Before the internet, we had networks.
And, before we even had networks, we had data storage. Many people take data storage for granted. Yet, despite its long history, data storage technology and techniques continue to evolve.
Solid-state arrays, or shared storage device resources comprised of solid-state drives, are key storage options for data centers. The hardware accounts for 52.1% of primary storage market value.
Various storage vendors offer these high-performance, high-volume options.
However, some organizations have short term projects with smaller remote offices. In that case, dedicated storage hardware becomes expensive and cumbersome.
Other companies suffer extremely variable needs (i.e.: A Christmas product website), where the investment to cover peak business requirements go unused as a wasted expense during non-peak times.
One option, cloud-based storage, helps to manage uncertainty.
Inexpensive and ready to increase on-demand, cloud storage can be easily reduced from both a technical and financial perspective.
Both public and private clouds provide opportunities to pool resources with other companies (public clouds), or even just other offices (private clouds) to improve efficiency and save costs.
Software-defined storage (SDS) provides additional options to consider.
RedHat, for example, provides a good overview of the technology, and it’s heavily invested in SDS. Red Hat, which already owned Ceph Storage and Gluster, recently purchased NooBaa because its lightweight technology makes installation and usage very simple.
Software-defined storage also provides advantages when using virtual machines, and for those who need flexibility in general.
What SDS lacks in performance, it makes up for in increased adaptability and agility over hardware-based storage.
SDS uses a combination of local hardware platforms, and even integrates with the cloud, to provide a single-storage configuration. That arrangement deploys quickly, and independently of the differences in the underlying hardware.

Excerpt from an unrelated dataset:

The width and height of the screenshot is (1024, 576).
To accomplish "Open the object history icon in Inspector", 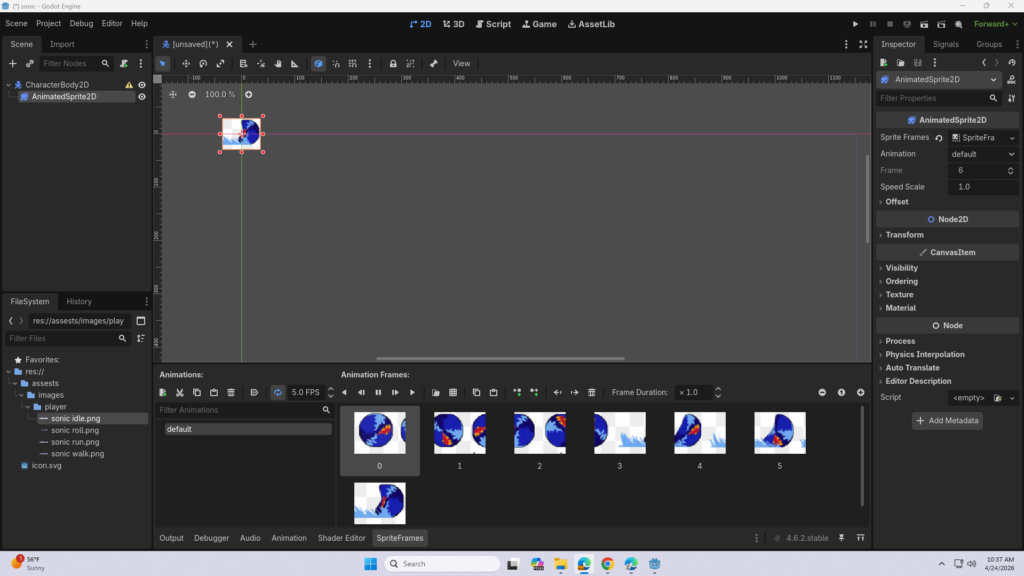I will [x=1012, y=63].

Yet, SDS does come with some drawbacks. The increase in flexibility brings an increase in the complexity for troubleshooting.

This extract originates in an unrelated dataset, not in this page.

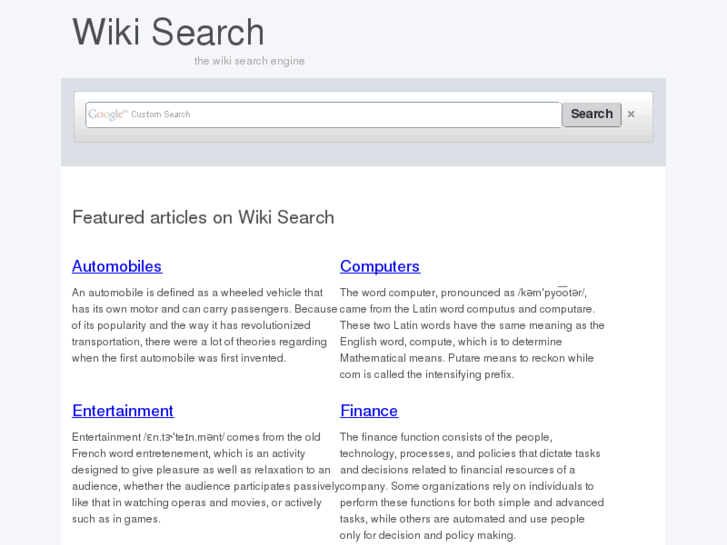Screen dimensions: 727x545
Task: Open the Computers article link
Action: pos(380,266)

If a local Redundant Array of Independent Disks (RAID) fails, the errors are obvious and an IT manager can immediately contact the RAID vendor.
With an SDS deployment, that same RAID is hidden within the software-defined storage. In that case, neither the RAID vendor or the SDS vendor can see how the organization deployed the SDS to help.
Tracking down SDS issues between hypervisor (the hardware that creates and runs virtual machines), hardware, local disks and the SDS setup can be complicated. But, it’s no more complicated than integrating storage between multiple hardware setups in a traditional IT environment. It just puts the troubleshooting into a different stage of the implementation.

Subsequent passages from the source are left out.